* [The problem]
Could you set down only the lines from the one including "Task: Reload the current page" to the end of the records below, inclusive and exact, leaving pictures out?

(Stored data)

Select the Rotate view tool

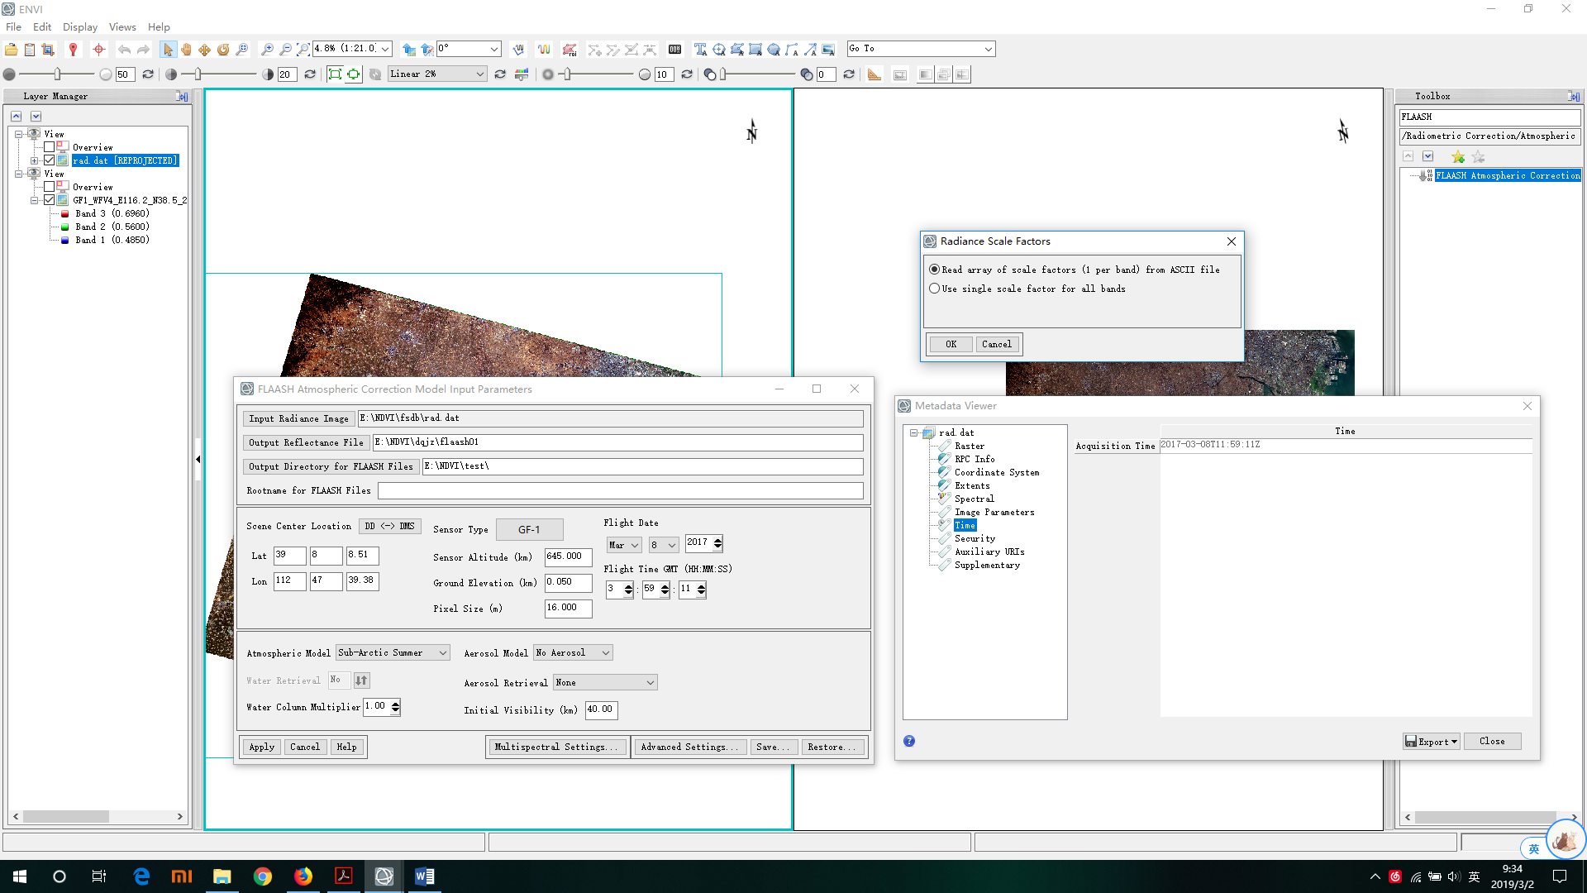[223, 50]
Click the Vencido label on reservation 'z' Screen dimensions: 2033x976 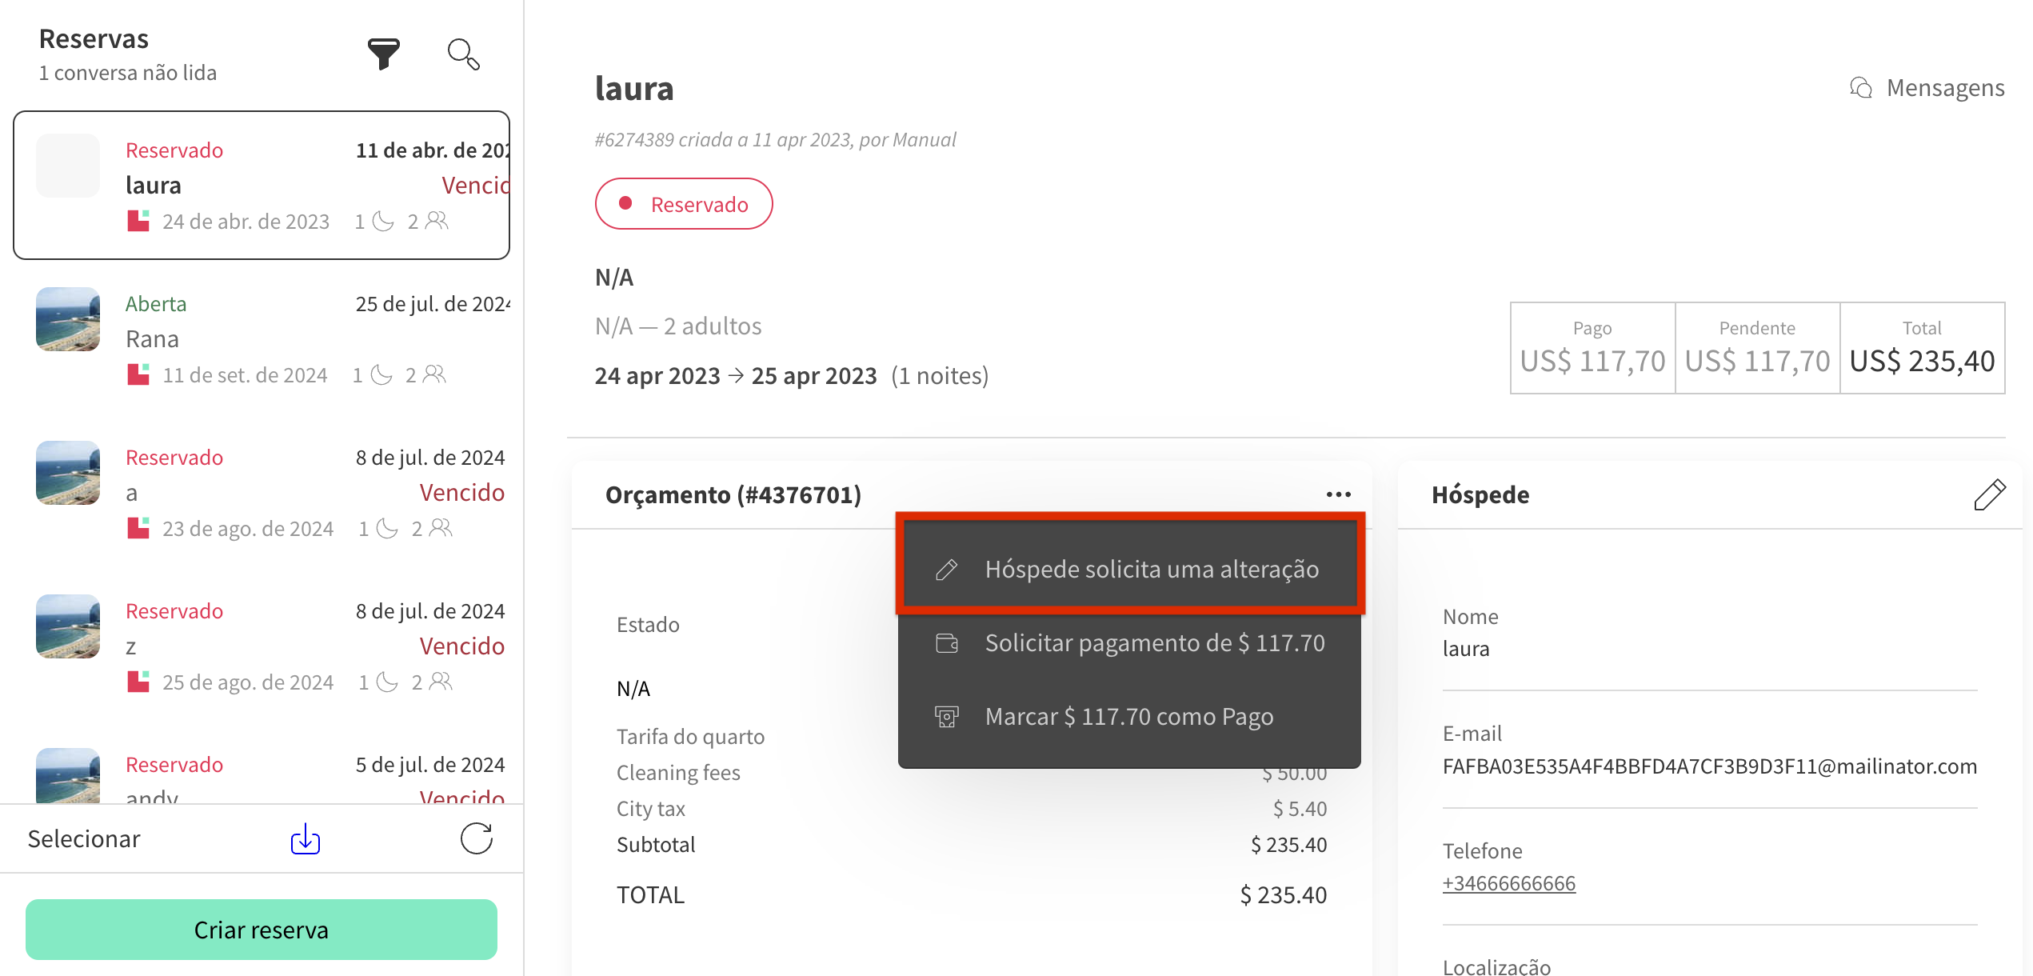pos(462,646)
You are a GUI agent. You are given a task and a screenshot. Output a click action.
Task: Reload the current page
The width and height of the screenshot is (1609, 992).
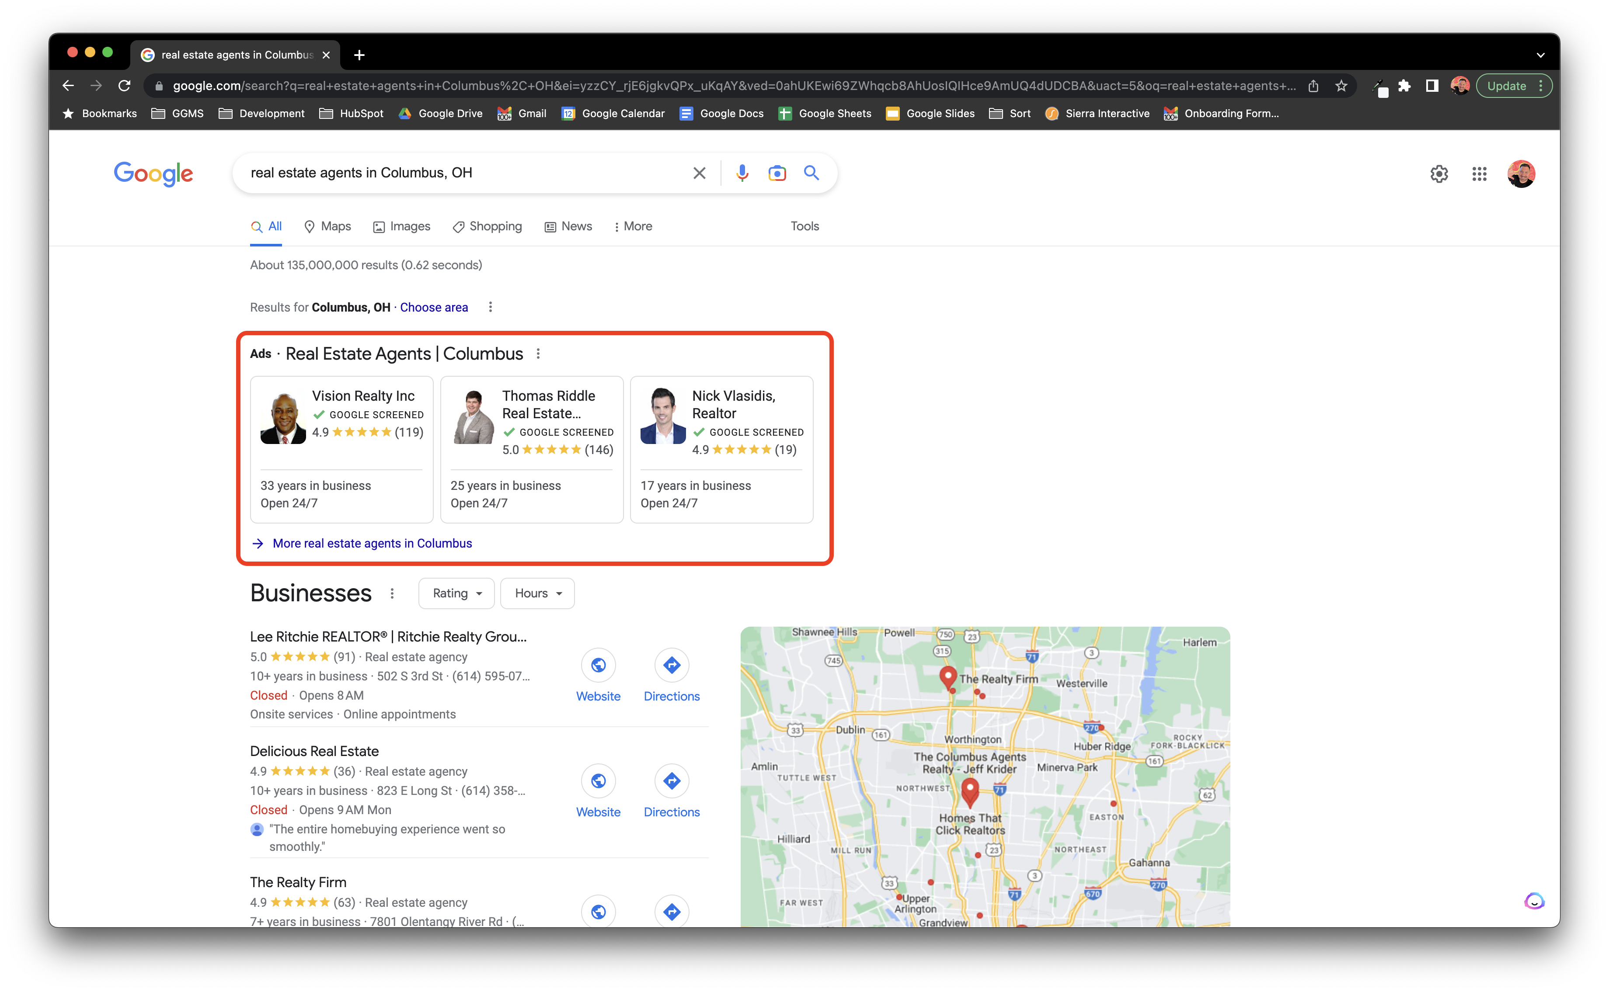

* [Answer to this problem]
Task: Reload the current page
The width and height of the screenshot is (1609, 992).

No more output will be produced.